California Budget Still Bogged Down In Partisan Debate: No Dire Threat Yet to State-Funded Youth Crime and Violence Prevention Programs, But No Program Is Secure In This Atmosphere

by David Steinhart (7/2/03)

Having missed the July 1st constitutional deadline for adoption of a 2003/04 budget, lawmakers remain deeply divided on partisan lines over tax and spending policies. While rumors of compromise surface each day, there is no clear sign that Republicans and Democrats are finally ready to discard their ideological armor and settle their differences.

For those interested in the fate of youth crime and violence prevention programs, little has changed since the Governor proposed to continue them at prior-year levels in his May, 2003 Budget Revision. The May Revision proposed $ 116 million in state General Funds for the Schiff-Cardenas Crime Prevention Act, $ 121.6 million for Before- and After-School programs and $ 72 million for school safety programs. Revenue enhancements-including a sales tax boost, higher vehicle license fees, and other tax hikes-gave the Governor a foundation for maintaining state funds for these and other programs.

Republicans, fortified by progress in the petition campaign to recall Governor Gray Davis, have refused to go along with any tax increases, instead calling for deeper spending cuts. Six Republican votes are needed in the Assembly, and two in the Senate, to obtain the 2/3 majority required for adoption of the state budget. In the Senate, Republican leader Jim Brulte (R.- Cucamonga) has threatened Republican colleagues who support tax increases with campaigns to keep them from being re-elected.
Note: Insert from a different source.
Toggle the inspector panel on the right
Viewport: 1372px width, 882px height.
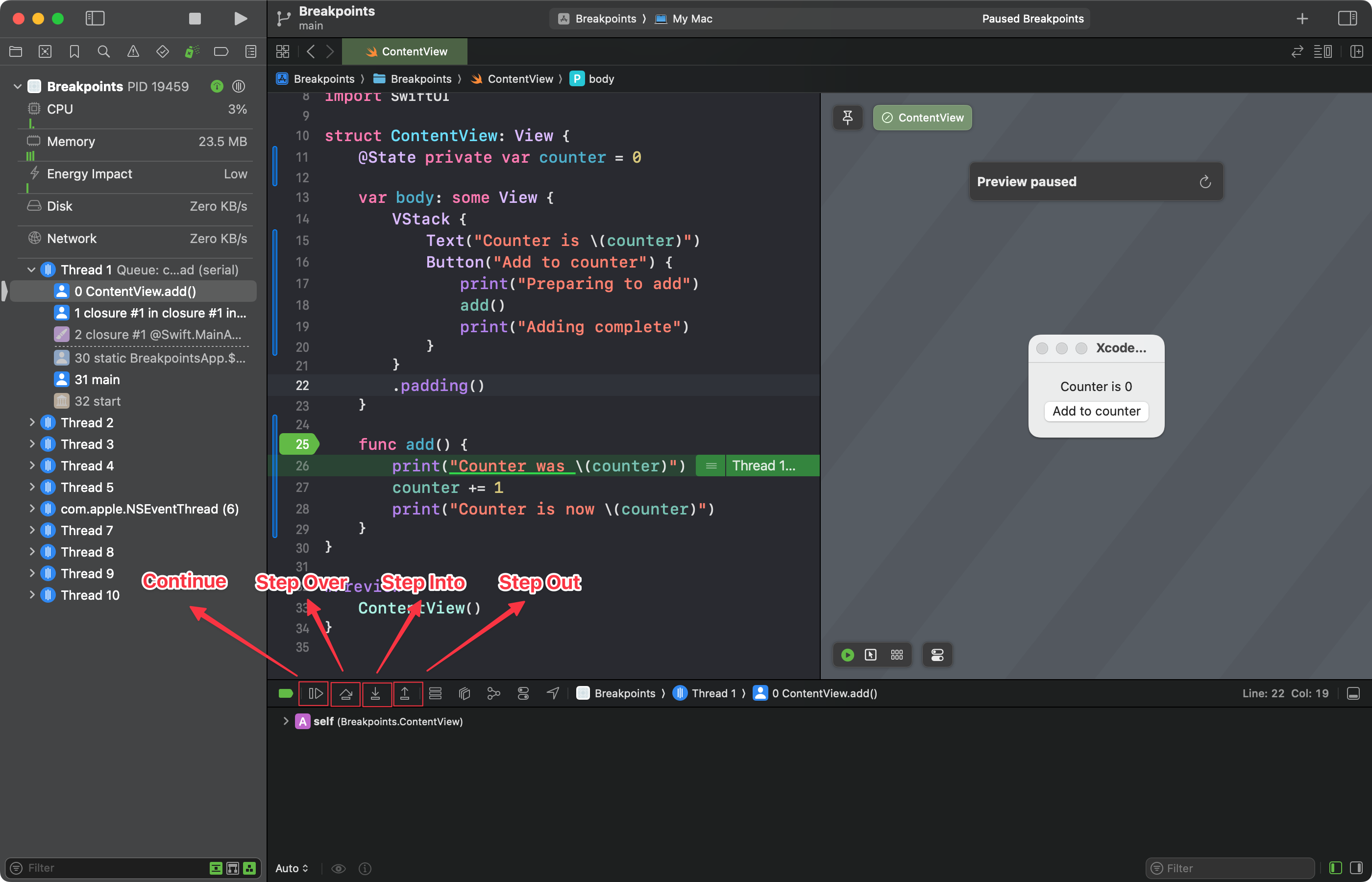(x=1347, y=18)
So far, there has been no frontal assault on Schiff-Cardenas crime prevention funds, partly because they are linked by legislative formula to popular law enforcement ("COPS") funds that go to counties for police and sheriff salaries. But the picture is changing every day now. Yesterday, Assembly Republicans offered a new plan to cut state spending, including proposals to reduce the number of children eligible for "Healthy Families" medical services and to defer the starting age for kindergarten by a year. Democrats have not flocked to support this plan.

"Gridlock" and "paralysis" are descriptions used frequently now in the press to describe the budget situation in Sacramento. If budget deals are not cut quickly, state-funded programs and employees will begin to see their paychecks stop. Local programs funded through the Schiff-Cardenas Crime Prevention Act are not threatened with immediate shutdown, since they are funded prospectively for the budget year and have local matching funds to sustain them. The big question-and one that cannot be answered at this time-is whether these public safety and anti-crime programs will still have state funding when the smoke clears from what is now a smoldering Capitol stalemate.